● **WHAT IS REQUIRED**
Copy the lines below word for word.
— Start —
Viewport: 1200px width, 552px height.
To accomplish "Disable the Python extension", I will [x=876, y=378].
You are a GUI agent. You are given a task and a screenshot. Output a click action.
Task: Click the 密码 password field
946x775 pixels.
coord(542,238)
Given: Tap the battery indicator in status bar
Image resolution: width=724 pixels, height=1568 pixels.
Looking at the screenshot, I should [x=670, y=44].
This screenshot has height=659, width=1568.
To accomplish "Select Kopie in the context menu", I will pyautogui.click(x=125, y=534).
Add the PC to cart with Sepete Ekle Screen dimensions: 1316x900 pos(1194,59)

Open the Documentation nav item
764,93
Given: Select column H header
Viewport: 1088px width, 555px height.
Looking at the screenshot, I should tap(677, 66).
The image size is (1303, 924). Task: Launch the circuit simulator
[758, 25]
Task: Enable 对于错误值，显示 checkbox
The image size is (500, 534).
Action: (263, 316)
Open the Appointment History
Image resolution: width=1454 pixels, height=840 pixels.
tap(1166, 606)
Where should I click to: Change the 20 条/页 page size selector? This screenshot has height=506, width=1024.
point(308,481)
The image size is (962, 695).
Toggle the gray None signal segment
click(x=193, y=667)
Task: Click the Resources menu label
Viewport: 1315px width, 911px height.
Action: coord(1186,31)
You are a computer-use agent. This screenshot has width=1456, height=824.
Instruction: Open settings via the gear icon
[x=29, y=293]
— End —
● **ANSWER TO THE TASK**
Viewport: 1200px width, 552px height.
To accomplish "Disable the Python extension", I will [x=876, y=378].
You are a GUI agent. You are given a task and a screenshot. Output a click action.
Task: Click the 密码 password field
946x775 pixels.
coord(542,238)
Given: Tap the battery indicator in status bar
Image resolution: width=724 pixels, height=1568 pixels.
Looking at the screenshot, I should [x=670, y=44].
This screenshot has height=659, width=1568.
To accomplish "Select Kopie in the context menu", I will pyautogui.click(x=125, y=534).
Add the PC to cart with Sepete Ekle Screen dimensions: 1316x900 pos(1194,59)

Open the Documentation nav item
764,93
Given: Select column H header
Viewport: 1088px width, 555px height.
Looking at the screenshot, I should tap(677, 66).
The image size is (1303, 924). Task: Launch the circuit simulator
[758, 25]
Task: Enable 对于错误值，显示 checkbox
The image size is (500, 534).
Action: (263, 316)
Open the Appointment History
Image resolution: width=1454 pixels, height=840 pixels.
tap(1166, 606)
Where should I click to: Change the 20 条/页 page size selector? This screenshot has height=506, width=1024.
point(308,481)
The image size is (962, 695).
Toggle the gray None signal segment
click(x=193, y=667)
Task: Click the Resources menu label
Viewport: 1315px width, 911px height.
Action: coord(1186,31)
You are a computer-use agent. This screenshot has width=1456, height=824.
Instruction: Open settings via the gear icon
[x=29, y=293]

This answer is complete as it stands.